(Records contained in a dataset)
*** Block opens ***
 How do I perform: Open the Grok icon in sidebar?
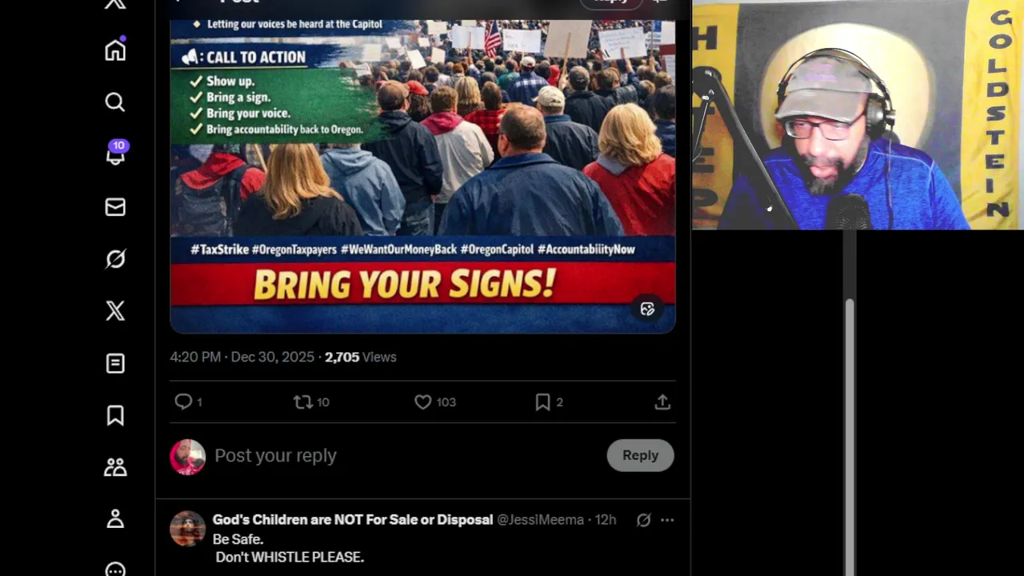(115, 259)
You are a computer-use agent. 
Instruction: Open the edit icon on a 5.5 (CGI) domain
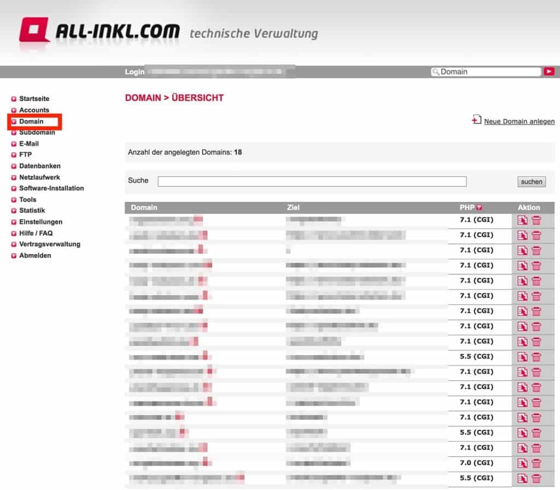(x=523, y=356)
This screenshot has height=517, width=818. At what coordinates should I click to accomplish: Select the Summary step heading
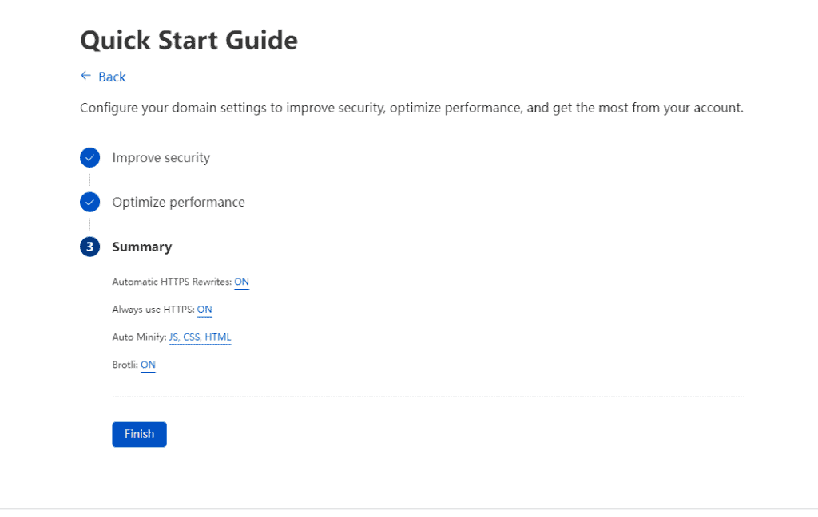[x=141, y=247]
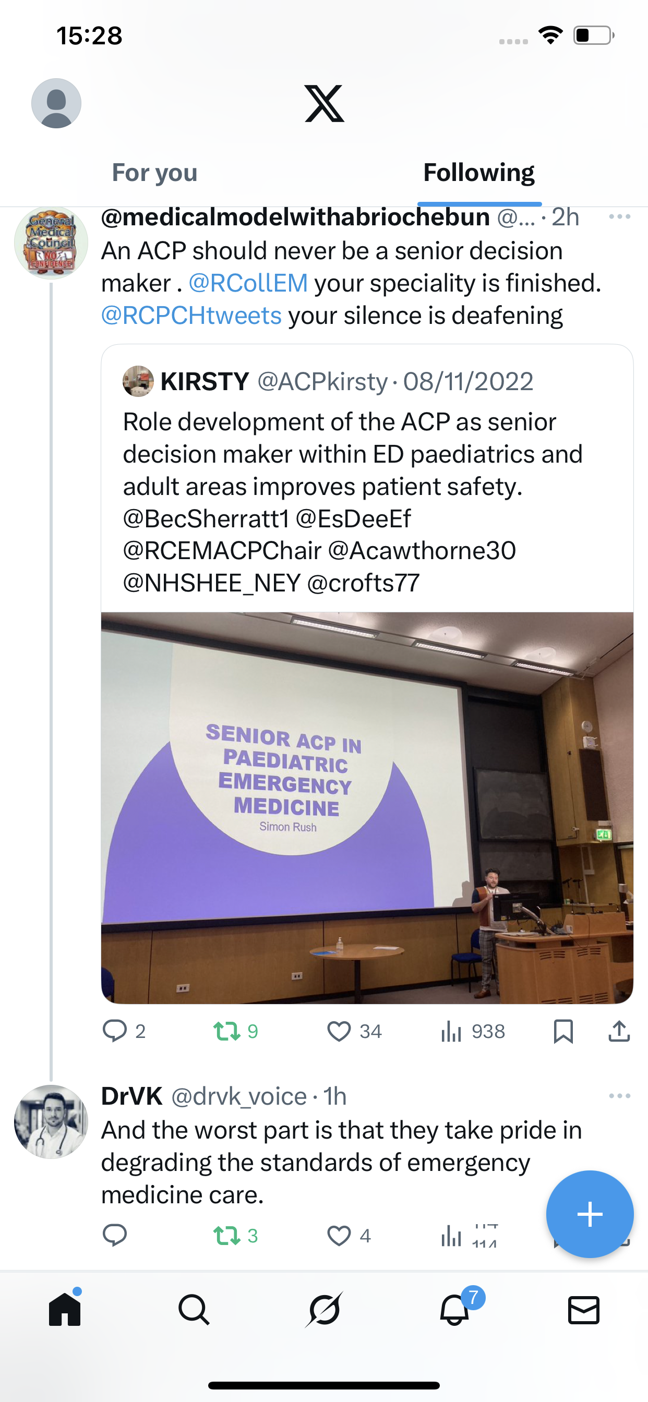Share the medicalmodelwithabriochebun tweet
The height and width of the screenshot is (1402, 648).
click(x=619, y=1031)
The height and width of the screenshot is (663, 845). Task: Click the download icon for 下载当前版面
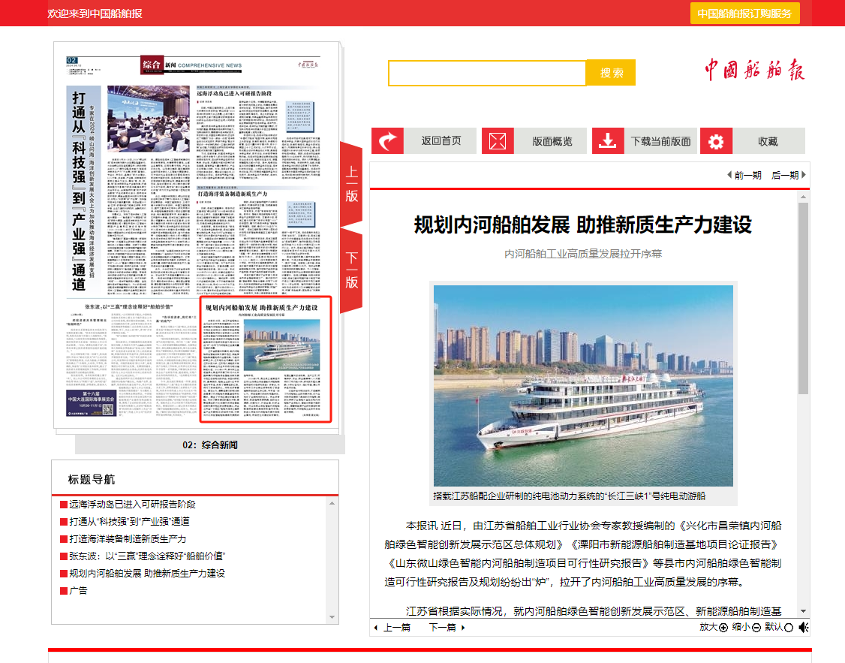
*** Block closes ***
* [Aim of the exercise]: Print every record exactly without the images.

* [Output for this task]:
 How do I perform: Open the Grok icon in sidebar?
(115, 259)
You are a computer-use agent. 
Instruction: Open the edit icon on a 5.5 (CGI) domain
(x=523, y=356)
This screenshot has height=517, width=818. At what coordinates should I click to accomplish: Select the Summary step heading
[x=141, y=247]
Share the medicalmodelwithabriochebun tweet
The height and width of the screenshot is (1402, 648).
click(x=619, y=1031)
The height and width of the screenshot is (663, 845). Task: Click the download icon for 下载当前版面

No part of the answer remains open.